The same is true for the state’s ban on allowing the pastor to lay hands on inmates, Roberts continued. Although the state’s interests, such as security and preventing interference with the intravenous line in the inmate’s arm, are “commendable,” Roberts acknowledged, there are other ways to address these concerns, such as requiring the spiritual adviser to limit his touch to the inmate’s leg.
The court’s intervention at this preliminary stage is also warranted, Roberts continued, because the consequences of not doing so are so severe for Ramirez: He will be prohibited from exercising his religious rights at the end of his life. “Compensation paid to his estate would not remedy this harm,” Roberts emphasized, “which is spiritual rather than pecuniary.” Moreover, Roberts noted, Ramirez not seeking to put his execution on hold indefinitely.
Roberts rejected the state’s suggestion that Ramirez was not entitled to relief because he had waited too long to file his lawsuit. “To the contrary,” Roberts wrote, “Ramirez had sought to vindicate his rights for months,” and the state itself had contributed to delays in the case. More broadly, Roberts recommended, future cases involving similar issues can be resolved expeditiously if states “adopt clear rules in advance.” But when cases do come to the federal courts, he added, “the proper remedy is an injunction ordering the accommodation, not a stay of the execution. This approach balances the State’s interest in carrying out capital sentences without delay and the prisoner’s interest in religious exercise.”
The court sent the case back to the lower court, with Roberts observing that more proceedings there “might shed additional light on Texas’s interests, and on whether its policies are narrowly tailored.” At the same time, Roberts noted, the time needed for those additional proceedings “might also contribute to further delay in carrying out the sentence. The State will have to determine where its interest lies in going forward.”
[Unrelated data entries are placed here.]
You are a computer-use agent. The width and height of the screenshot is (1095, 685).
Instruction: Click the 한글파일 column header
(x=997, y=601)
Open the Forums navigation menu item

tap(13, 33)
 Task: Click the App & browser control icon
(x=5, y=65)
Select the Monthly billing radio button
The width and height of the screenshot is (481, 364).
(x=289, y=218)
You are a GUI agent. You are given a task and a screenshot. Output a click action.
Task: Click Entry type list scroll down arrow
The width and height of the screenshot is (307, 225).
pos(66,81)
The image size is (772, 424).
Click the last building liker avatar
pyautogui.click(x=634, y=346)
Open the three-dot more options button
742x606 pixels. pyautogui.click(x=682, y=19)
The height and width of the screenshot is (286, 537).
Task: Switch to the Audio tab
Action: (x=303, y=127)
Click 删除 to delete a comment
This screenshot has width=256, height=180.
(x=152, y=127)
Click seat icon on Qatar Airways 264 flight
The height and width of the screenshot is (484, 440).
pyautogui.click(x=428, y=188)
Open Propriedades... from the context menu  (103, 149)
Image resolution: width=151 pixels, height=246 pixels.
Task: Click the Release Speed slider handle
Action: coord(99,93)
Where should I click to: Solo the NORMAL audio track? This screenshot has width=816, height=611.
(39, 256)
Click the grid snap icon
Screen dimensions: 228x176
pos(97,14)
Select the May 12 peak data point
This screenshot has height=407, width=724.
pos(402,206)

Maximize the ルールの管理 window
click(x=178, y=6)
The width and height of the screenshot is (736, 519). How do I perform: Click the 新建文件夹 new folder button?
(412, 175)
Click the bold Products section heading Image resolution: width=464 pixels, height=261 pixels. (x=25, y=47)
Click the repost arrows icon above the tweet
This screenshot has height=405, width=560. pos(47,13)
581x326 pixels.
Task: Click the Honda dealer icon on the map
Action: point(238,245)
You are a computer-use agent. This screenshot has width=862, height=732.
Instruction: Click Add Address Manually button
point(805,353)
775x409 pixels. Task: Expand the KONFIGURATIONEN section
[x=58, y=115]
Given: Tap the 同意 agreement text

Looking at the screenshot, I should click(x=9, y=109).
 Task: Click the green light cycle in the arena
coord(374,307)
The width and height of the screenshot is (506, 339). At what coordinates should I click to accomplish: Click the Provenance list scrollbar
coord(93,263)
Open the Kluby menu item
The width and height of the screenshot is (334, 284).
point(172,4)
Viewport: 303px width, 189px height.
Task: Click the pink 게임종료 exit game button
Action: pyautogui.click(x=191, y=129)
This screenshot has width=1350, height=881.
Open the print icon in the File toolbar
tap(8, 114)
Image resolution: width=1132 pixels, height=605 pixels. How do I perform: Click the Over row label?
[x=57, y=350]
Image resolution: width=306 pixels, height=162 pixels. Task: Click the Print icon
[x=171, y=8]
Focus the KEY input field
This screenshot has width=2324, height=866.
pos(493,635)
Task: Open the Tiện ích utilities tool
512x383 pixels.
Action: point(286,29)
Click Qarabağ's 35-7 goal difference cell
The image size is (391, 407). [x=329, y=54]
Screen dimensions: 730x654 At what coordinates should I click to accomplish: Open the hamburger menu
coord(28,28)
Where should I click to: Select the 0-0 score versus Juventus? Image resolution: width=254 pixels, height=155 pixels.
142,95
Thomas was the lone dissenter. He suggested that Ramirez’s litigation was really nothing more than an effort to delay his execution, because he had changed positions on whether he wanted his adviser to be able to lay hands on him. And the litigation in Ramirez’s case, Thomas noted, had led to delays in four other executions in Texas because of uncertainty about the state’s death penalty protocols. The delay in Ramirez’s execution, Thomas contended, harms both the state and Ramirez’s victims.
Thomas predicted that the rule that the Supreme Court outlined on Thursday will cause more problems rather than solving them, as inmates seek new accommodations that district courts recognize. The inmates, Thomas cautioned, “will then put the State to a stark choice: capitulate to the court-ordered accommodation that it thinks is dangerous, or litigate and delay the execution, knowing that the delay will count against it in the equitable balance.”